Lo scorso febbraio, Israele ha pagato alla Russia milioni di dollari per i vaccini contro il coronavirus, destinati alla Siria, come parte dell’accordo di scambio di prigionieri tra i due Paesi mediorientali. La Siria ha ottenuto il rilascio di due prigionieri drusi e di due pastori detenuti da Israele. Mentre Gerusalemme è riuscito a liberare una donna israeliana entrata illegalmente in Siria e detenuta dalle autorità locali. Alcuni parlamentari israeliani avevano proposto di usare i vaccini anche come merce di scambio per il rilascio dei prigionieri detenuti dal gruppo terrorista Hamas nella la Striscia di Gaza ma Netanyahu –almeno pubblicamente- non ha accettato per non indispettire i partiti alleati in vista delle elezioni svoltesi pochi giorni fa. Il governo Netanyahu ha comunque usato la carta diplomatica dei vaccini per distribuire i lotti in eccesso al personale medico palestinese in Cisgiordania ma anche ad “alcuni dei Paesi che si sono avvicinati a Israele”. Tra i beneficiari ci sarebbero Honduras e Guatemala, che hanno spostato le loro ambasciate a Gerusalemme. Insieme ci sarebbe anche la Repubblica Ceca, dopo l’annuncio della volontà di aprire un ufficio diplomatico sempre nella capitale israeliana.

Le Filippine avevano invece offerto personale sanitario in cambio di vaccini. Il governo di Manila aveva infatti proposto che migliaia dei suoi operatori sanitari, per lo più infermieri, lavorassero in Gran Bretagna e Germania se i due Paesi avessero accettato di donare i vaccini contro il coronavirus. Cosa che non è avvenuta. Le due nazioni europee hanno rifiutato.

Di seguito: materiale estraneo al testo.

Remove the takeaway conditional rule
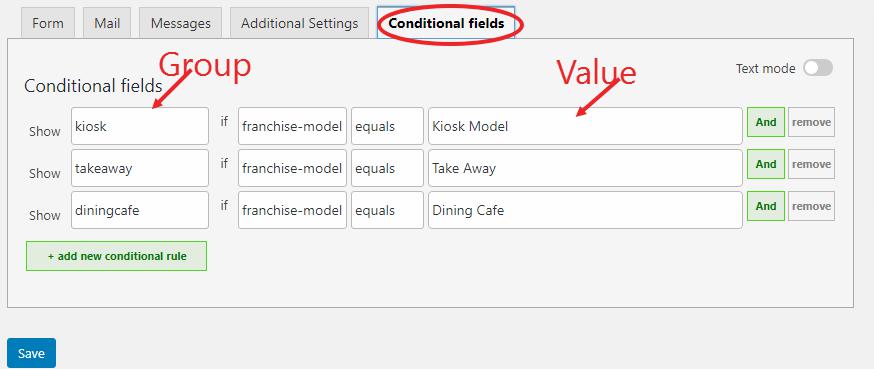The width and height of the screenshot is (874, 369). [x=812, y=164]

Ma chiusa una porta, Pechino ha aperto un portone: ha offerto milioni di dose di vaccino in cambio dello spazio marittimo nelle acque territoriali di Manila, sostiene il giudice filippino in pensione Antonio Carpio, commentando la scorsa settimana la presenza di 220 navi cinesi arrivate presso la barriera corallina Julian Felipe nel Mar delle Filippine occidentali.

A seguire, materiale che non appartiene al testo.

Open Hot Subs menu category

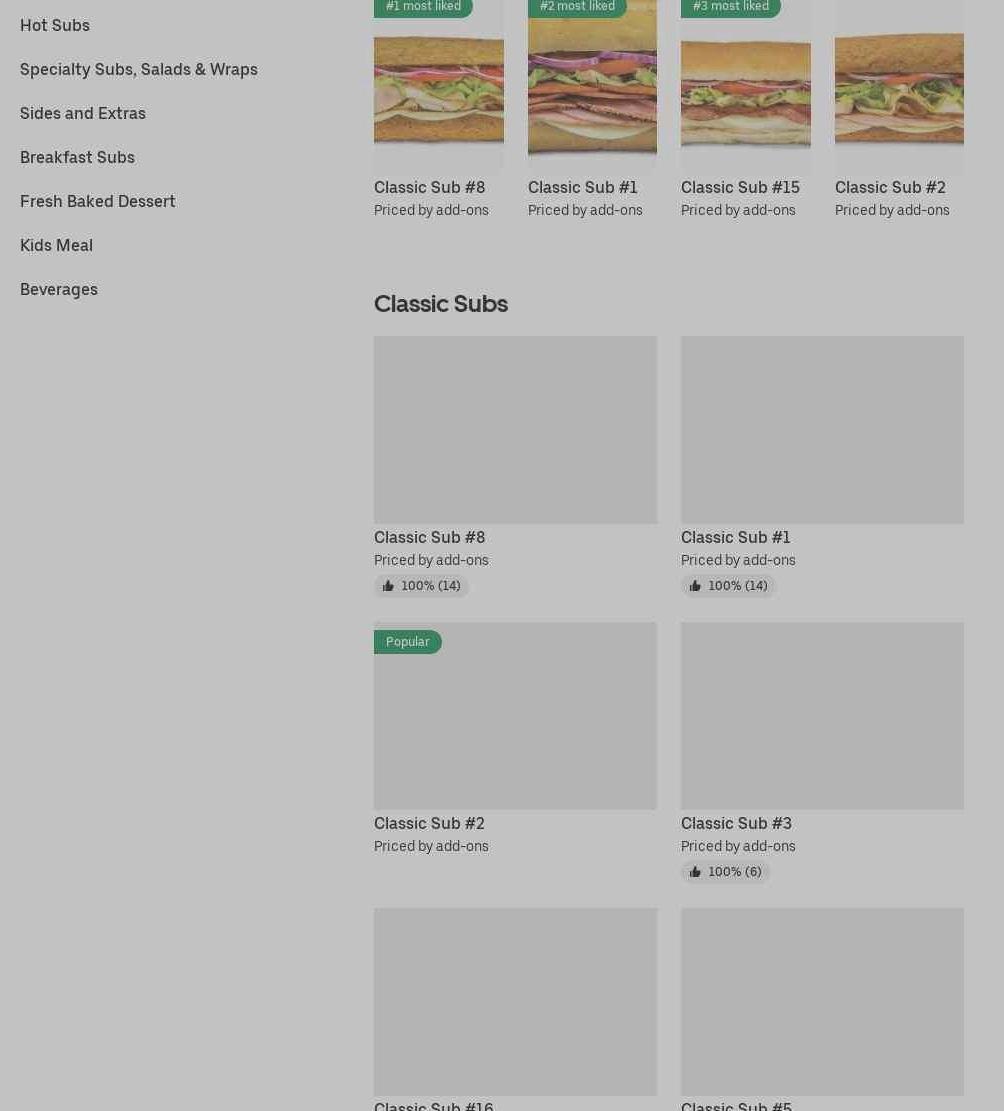55,25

Mentre al Brasile miglioni di dosi di vaccino sono state offerte dalla Cina -sia pur non ufficialmente, come riporta il New York Times– in cambio di un’ampia partecipazione di Huawei alla rete 5G, nonostante la forte opposizione del governo di Jair Bolsonaro che aveva bloccato il costosissimo progetto del gigante cinese sul territorio brasiliano in linea con le politiche adottate dalla vecchia amministrazione Trump.

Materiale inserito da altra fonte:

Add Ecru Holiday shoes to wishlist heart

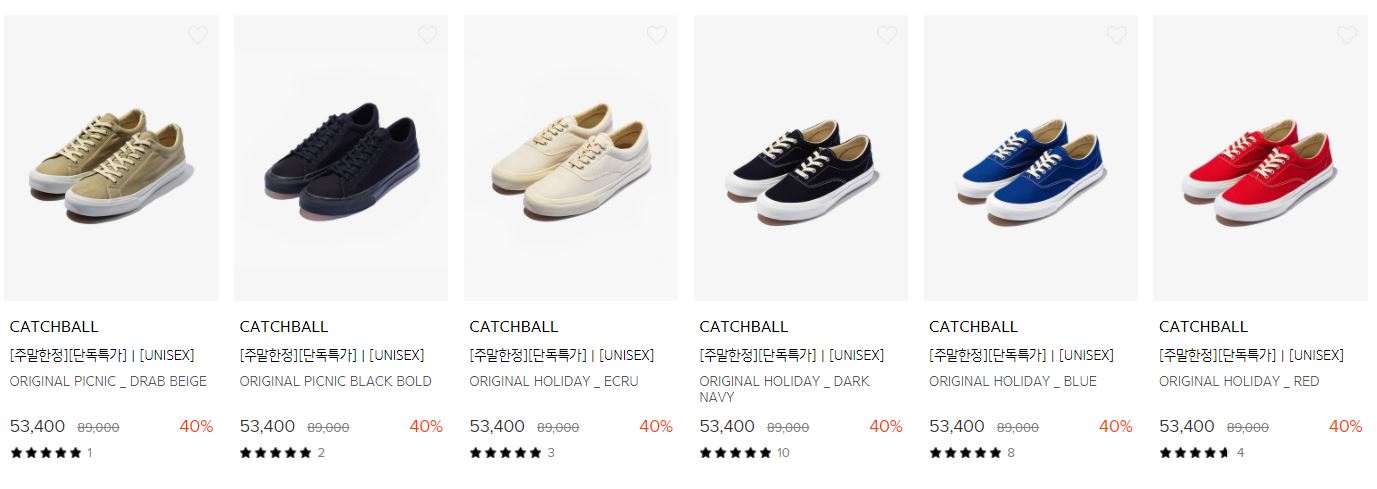tap(657, 36)
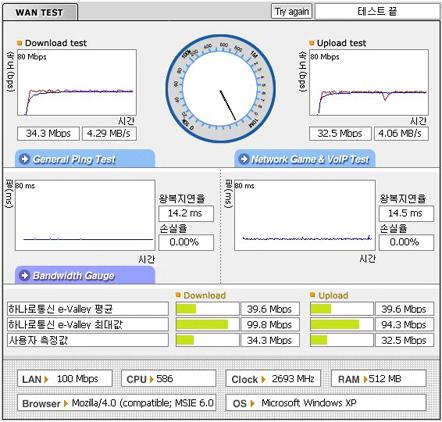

Uiguri in cambio di vaccini. È quanto è successo in Turchia dove i membri dell’opposizione accusano Erdogan di “aver venduto” segretamente gli uiguri che abitano la penisola anatolica (circa 50.000) alla Cina in cambio di vaccini contro il coronavirus. Decine di milioni di fiale di vaccini cinesi promesse alla Turchia sono infatti arrivate in ritardo dal momento che Pechino avrebbe pressato Ankara affinché ratificasse il trattato di estradizione Turchia-Cina. A febbraio degli avvocati turchi avevano rivelato alla stampa internazionale che negli ultimi mesi la polizia aveva arrestato e trasferito una cinquantina di uiguri con l’accusa di terrorismo. Abdürreşit Celil Karluk, sociologo uiguro dell’università Haci Bayram Veli di Ankara, intervistato da AsiaNews dichiarò: “Abbiamo notizie di uiguri deportati attraverso Paesi terzi dalla Turchia in Cina”. Dove saranno destinati alla reclusione nei laogai, i campi di lavoro del regime comunista cinese.

Ma i vaccini non servivano a salvare vite?